----- PASSAGE

It seems that stress has never been higher for many of us. Stress can harm both our mental and physical health. For those with existing health issues, especially skin health conditions, reducing stress is crucial for recovery.
The Truth About Stress
Stress is not always bad. Some form of stress is necessary for us to stay active and keep motivated. Stress is a natural and physiological response coordinated by our mind and body in response to challenges, demands, or danger.
Stress is a little like a light switch. The stress “switch” flips us from relying on our calming, restorative parasympathetic nervous system to relying on our more reactive sympathetic nervous system. It’s the sympathetic nervous system that cues up our “fight or flight” response so we’re ready to meet the danger or demand ahead.
This stress response sends signals that cause our muscles to tense up so that they’re ready to spring into action, our breathing and heart rates increase so we can run away or battle to survive. However, in order to send more energy to fuel our fight or flight, the stress response reduces energy sent to our digestive and immune function. Stress also decreases the amount and quality of our sleep
Even our brain changes under stress: energy shifts away from the reasoning and decision-making parts of the brain, reducing our executive function capacity and organizing skills. Instead, our brain diverts more energy to primal parts of the brain that are responsible for survival. Our skin is also affected by stress because its health is tied to healthy cardiovascular, digestive, and immune function. When stress negatively off-balances our internal system, it’s harder for our skin to maintain its own natural balance
How Stress Affects Skin Health
Stress can cause or exacerbate a flare-up and make it harder to heal from eczema, TSW, acne, or psoriasis. But at the same time, simply having a skin condition can increase stress above and beyond all the normal day-to-day stressors. That’s why having a skin condition puts people in a double bind when it comes to stress.

----------
----- DATASET

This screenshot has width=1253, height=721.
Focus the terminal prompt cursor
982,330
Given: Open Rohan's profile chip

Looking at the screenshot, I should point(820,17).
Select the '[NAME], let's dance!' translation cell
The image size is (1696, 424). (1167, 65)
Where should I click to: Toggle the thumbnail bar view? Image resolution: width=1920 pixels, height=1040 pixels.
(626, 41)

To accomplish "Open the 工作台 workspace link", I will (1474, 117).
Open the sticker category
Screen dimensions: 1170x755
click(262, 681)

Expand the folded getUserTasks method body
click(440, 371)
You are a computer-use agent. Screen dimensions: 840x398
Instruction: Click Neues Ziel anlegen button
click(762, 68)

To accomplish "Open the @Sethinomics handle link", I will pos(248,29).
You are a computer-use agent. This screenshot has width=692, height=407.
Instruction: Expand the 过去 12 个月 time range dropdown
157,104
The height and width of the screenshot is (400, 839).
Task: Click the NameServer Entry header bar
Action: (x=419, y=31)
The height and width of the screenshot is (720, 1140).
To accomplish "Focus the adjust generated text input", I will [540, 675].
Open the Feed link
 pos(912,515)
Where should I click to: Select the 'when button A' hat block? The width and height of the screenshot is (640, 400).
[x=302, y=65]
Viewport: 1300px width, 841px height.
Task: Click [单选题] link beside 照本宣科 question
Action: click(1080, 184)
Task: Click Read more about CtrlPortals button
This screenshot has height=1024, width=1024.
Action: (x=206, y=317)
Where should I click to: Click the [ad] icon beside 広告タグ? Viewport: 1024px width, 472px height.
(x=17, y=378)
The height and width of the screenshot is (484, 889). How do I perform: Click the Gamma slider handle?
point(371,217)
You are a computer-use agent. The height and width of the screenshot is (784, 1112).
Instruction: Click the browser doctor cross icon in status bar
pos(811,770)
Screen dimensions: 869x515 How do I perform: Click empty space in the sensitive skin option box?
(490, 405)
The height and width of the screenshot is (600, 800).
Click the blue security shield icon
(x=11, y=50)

----------

# ACTIVITY:
In the article on stress, which nervous system triggers the "fight or flight" response?

# RESULT:
The sympathetic nervous system.